Recent Hospice Fraud Cases 

Falsifying patient conditions to make it appear that they are terminally ill, or simply signing people up without disclosing the true nature of hospice care, is fairly common. Two recent cases illustrate how deceptive these fraudsters exploit gaps under these conditions: 

In June 2025, federal authorities indicted a California nurse who ran a hospice company (in addition to her full-time job). Working with others, the nurse allegedly obtained Medicare information for the supposed hospice patients by going to retirement homes after hours. She asked them for their information to enroll them in hospice. Following inquiries by authorities, she also submitted forged doctor’s certifications.  

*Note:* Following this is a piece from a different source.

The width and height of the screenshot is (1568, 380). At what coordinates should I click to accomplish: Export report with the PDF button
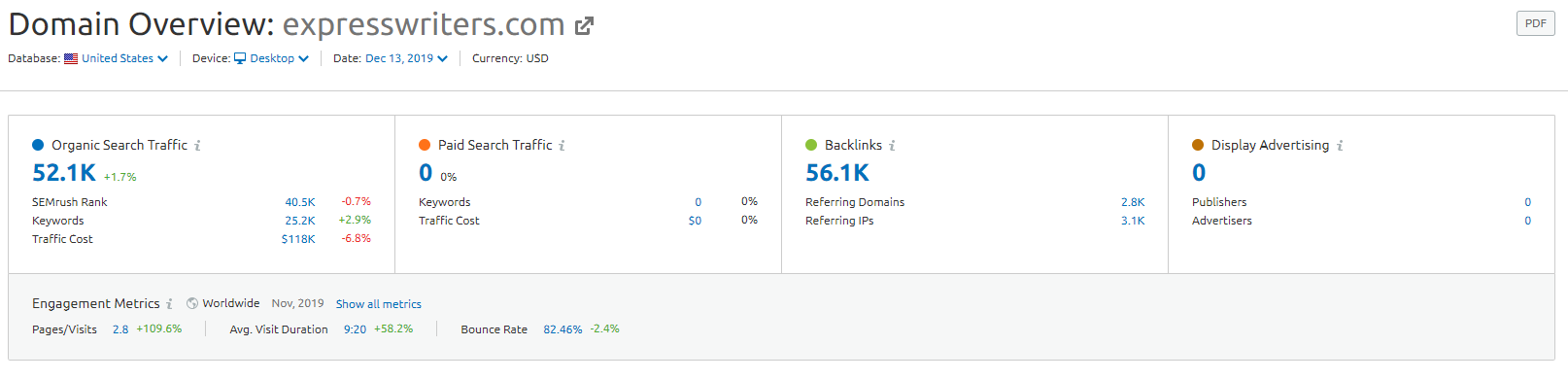coord(1535,23)
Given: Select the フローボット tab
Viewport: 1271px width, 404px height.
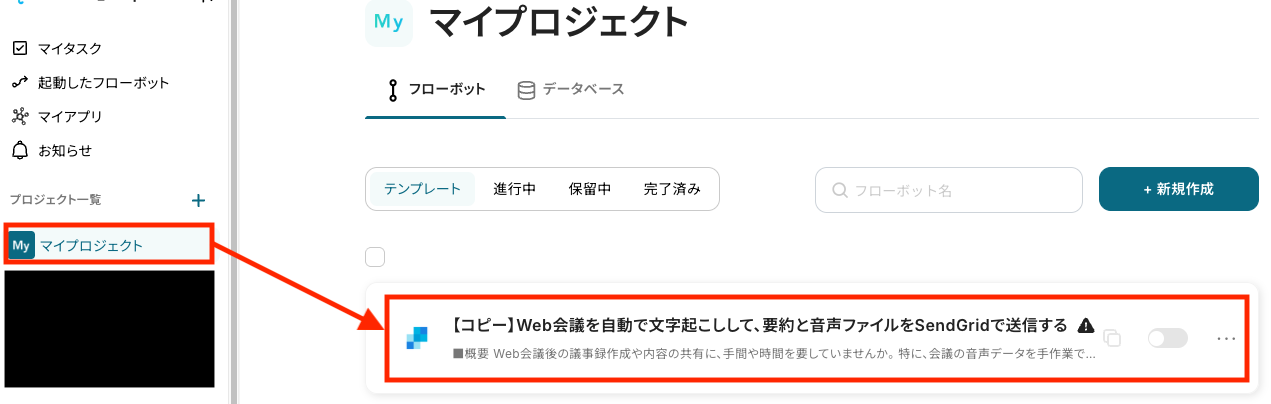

Three women were indicted for a hospice fraud and kickback scheme, with a loss of $110 million. Two of the women ran a hospice company, United Palliative & Hospice Company (UPHC), and allegedly deceived vulnerable older people who lived in group homes. The indictment alleges that the women lied, leading victims to believe they were receiving “palliative” or “home health services,” while being enrolled in hospice services despite the fact they were not terminally ill. Further, one of the defendants allegedly gave kickbacks to group home owners in return for enrolling their Medicare and Medicaid beneficiaries in hospice care with UPHC, as well as co-opting a local psychiatric hospital’s discharge coordinator, paying kickbacks for referrals. 

Protecting Hospice for the Future 

Hospice will be a critical healthcare provider over the next few years, especially as the U.S. population continues to age. Statistics released by the National Hospice and Palliative Care Organization show that more than 1.7 million Medicare beneficiaries received at least one day or longer in hospice in the 2022 calendar year.  

The focus on transparency, compliance and integrity are going to be at the forefront for regulators, payers, families and other stakeholders. Using data analytics to identify clusters of addresses, in-depth license reviews, identifying common ownership, and drilling into shell companies and corrupt providers will likely yield results, including criminal and civil prosecution or administrative actions (including payment suspensions and exclusions), with the goal of reducing fraud and protecting patients as they near the end of their journey.